(A run of lines)
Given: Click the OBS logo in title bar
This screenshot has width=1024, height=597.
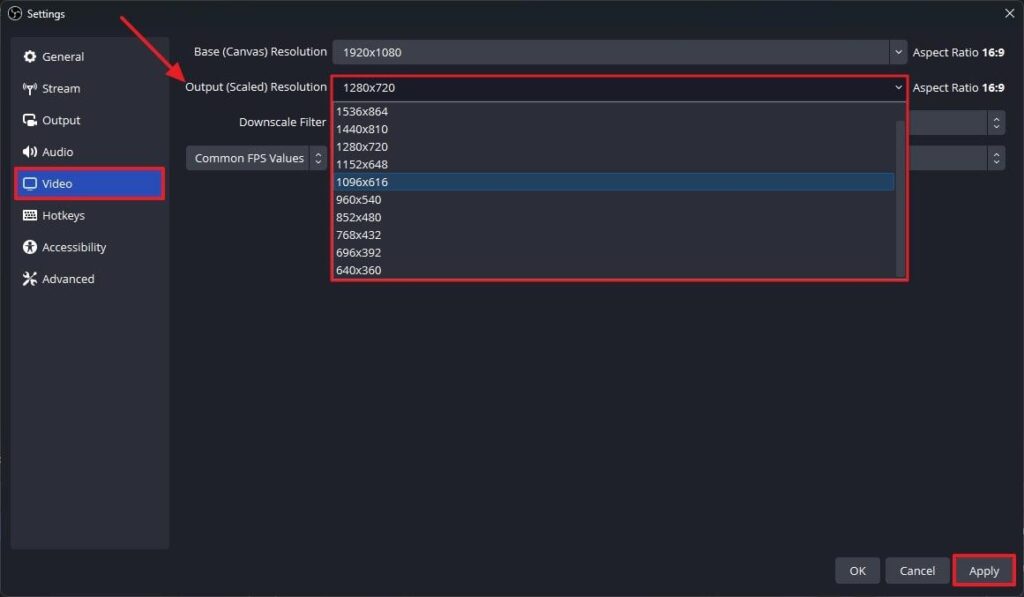Looking at the screenshot, I should coord(14,14).
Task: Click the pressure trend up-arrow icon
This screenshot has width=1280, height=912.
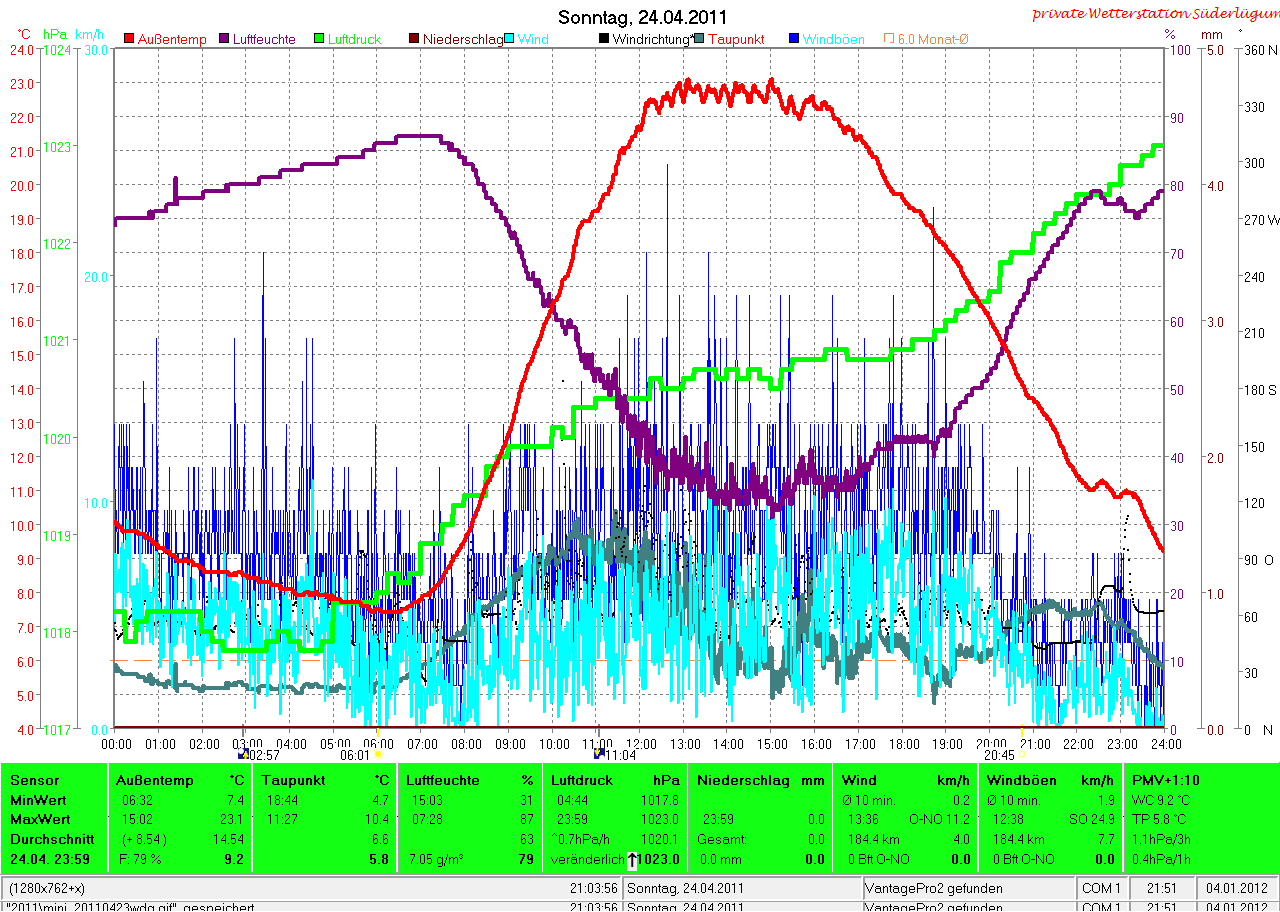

Direction: Substitute "Tap" for "Click" throughout the lines above and change nothing else. Leave the pictures out of your answer.

Solution to this task:
Given: Tap the OBS logo in title bar
This screenshot has width=1024, height=597.
Looking at the screenshot, I should coord(14,14).
Task: Tap the pressure trend up-arrow icon
This screenshot has width=1280, height=912.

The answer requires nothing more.